Across the entries that follow, tally every line holding the word "screenshot" and reply with the count alone.

◆ **Information provided**:
:::
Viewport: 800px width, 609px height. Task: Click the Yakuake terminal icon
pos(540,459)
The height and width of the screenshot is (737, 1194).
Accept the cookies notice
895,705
:::
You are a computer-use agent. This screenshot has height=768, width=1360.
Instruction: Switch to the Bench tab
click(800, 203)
:::
◆ **Solution to the exercise**:
2